As artimanhas do coração - parte 5

    Francisco e Eugênia trocaram poucas palavras durante o curto trajeto até a padaria. A bicicleta, responsável por fazer seus caminhos se cruzarem, ia empurrada por Francisco. Ele também carregava, sob protestos de Eugênia, as sacolas de compras recolhidas da ciclovia depois do pequeno acidente.
    - Meu braço direito está intacto. Deixe-me ajudá-lo - insistiu a mulher.
    - A senhora foi por mim atropelada. Faço questão de carregar suas compras - enfatizou, sem dar chance para discussão, Francisco.  
    Os dois fizeram uma parada em frente a um sobrado de pedra com aberturas de madeira. A fachada discreta tinha um pequeno letreiro: "La Boulangerie François". Somente os mais atentos descobriam que naquele acanhado sobrado, espremido entre dois imensos prédios, funcionava um estabelecimento comercial sobremaneira agradável.
    - Chegamos... A padaria é pequena mas movimentada. Pessoas de todas as partes da cidade costumam vir aqui fazer um lanche ou, simplesmente, comprar pães e outros artigos indispensáveis em casa - revelou Francisco.
    Eugênia, apesar de não demonstrar, estava encantada com a aconchegante padaria. Algumas poucas mesas e cadeiras, estilo vintage, dividiam espaço com balcões repletos de doces e salgados. Duas dezenas de clientes aguardavam atendimento. "Que lugar fascinante!

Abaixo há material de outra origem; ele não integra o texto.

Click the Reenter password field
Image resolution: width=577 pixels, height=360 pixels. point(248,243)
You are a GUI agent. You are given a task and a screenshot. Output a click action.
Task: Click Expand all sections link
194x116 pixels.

Como pude morar todos esses anos na capital sem ao menos saber de sua existência?" - pensou Eugênia.
    - Boa tarde amigo Francisco. Achei que não apareceria hoje. Sua mesa, porém, ainda está desocupada - falou um jovem, sorridente, de feições bem agradáveis.
    - Boa tarde meu caro Felipe! Tive um pequeno contratempo. E sim... Antes que pergunte lhe respondo: hoje ficarei, na companhia da senhora Eugênia, para um lanche. Pode, contudo, deixar separada a quantidade de pães que costumo levar - informou Francisco.
    Eugênia seguiu Francisco até uma mesa que ficava no canto direito da padaria. Nem sabia explicar a si mesma porque fazia a vontade daquele homem que, até minutos atrás, era somente um desconhecido. Entretanto: a vista da janela constituía um espetáculo que poderia justificar a sua presença ali. Através da vidraça ela enxergava o rio de águas calmas que cortava a cidade. Também via, em meio aos arranha-céus tão característicos da capital, algumas construções centenárias. Ao fundo da paisagem era possível, ainda, vislumbrar as frondosas árvores do parque municipal.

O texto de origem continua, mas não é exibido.